US-China trade talks spill into third day
US and Chinese negotiators extended trade war talks into a third day on Wednesday, with President Donald Trump boasting that discussions to resolve the dispute were going “very well”.
An American delegation has been in Beijing since Monday for the first sit-down talks since Trump and Chinese leader Xi Jinping agreed to a three-month truce on December 1.
Asian markets rose on increasing optimism that the two sides would be able to hammer out a deal ahead of a March deadline and avert further import tariff hikes.
“Talks with China are going very well!” Trump tweeted after the second day of negotiations on Tuesday.
The US delegation, led by Deputy Trade Representative Jeffrey Gerrish, was supposed to end its visit on Tuesday.
But a US government official told AFP on condition of anonymity that “the trade talks have continued today (Wednesday)”, without providing more information.
Washington has been clamouring for an end to the alleged forced transfer — and even theft — of American technology, as well as steep government subsidies for Chinese companies.

---

The request>
Say whether each statement agrees with the trade talks report above, answering yes or no and quoting the words from the report that decide it. 1. The US delegation was originally due to end its visit on Tuesday. 2. Trump and Xi agreed to a six-month truce. 3. Asian markets fell during the talks.

Stored data>
---

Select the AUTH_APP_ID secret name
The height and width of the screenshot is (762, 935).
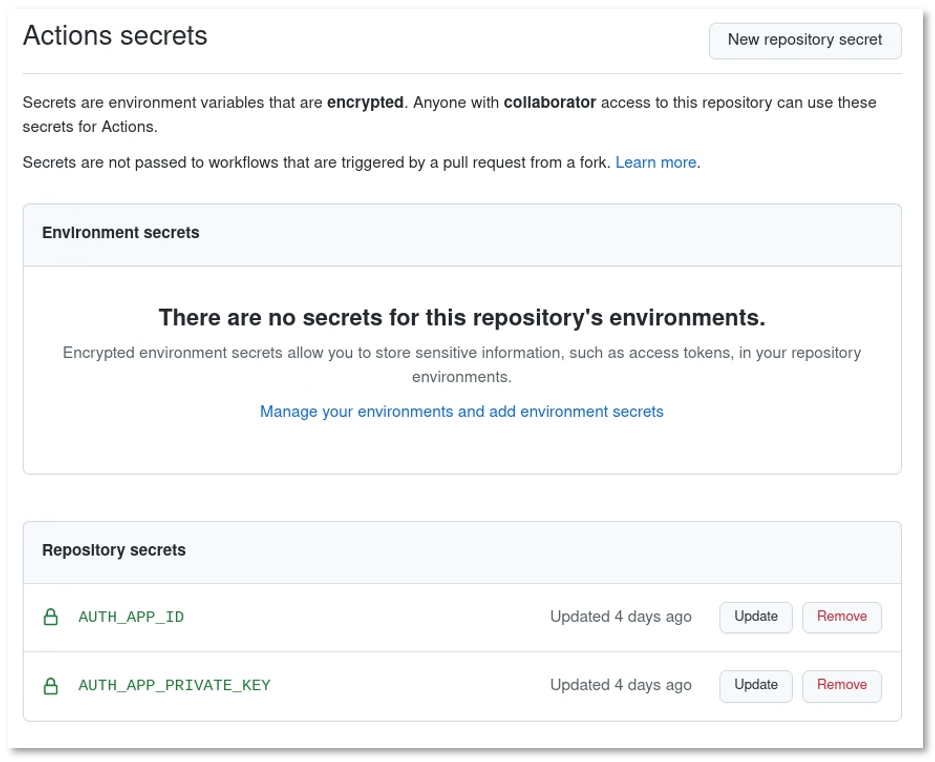pos(131,617)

---

Response>
1. Yes: "was supposed to end its visit on Tuesday."
2. No: "agreed to a three-month truce on December 1."
3. No: "Asian markets rose on increasing optimism"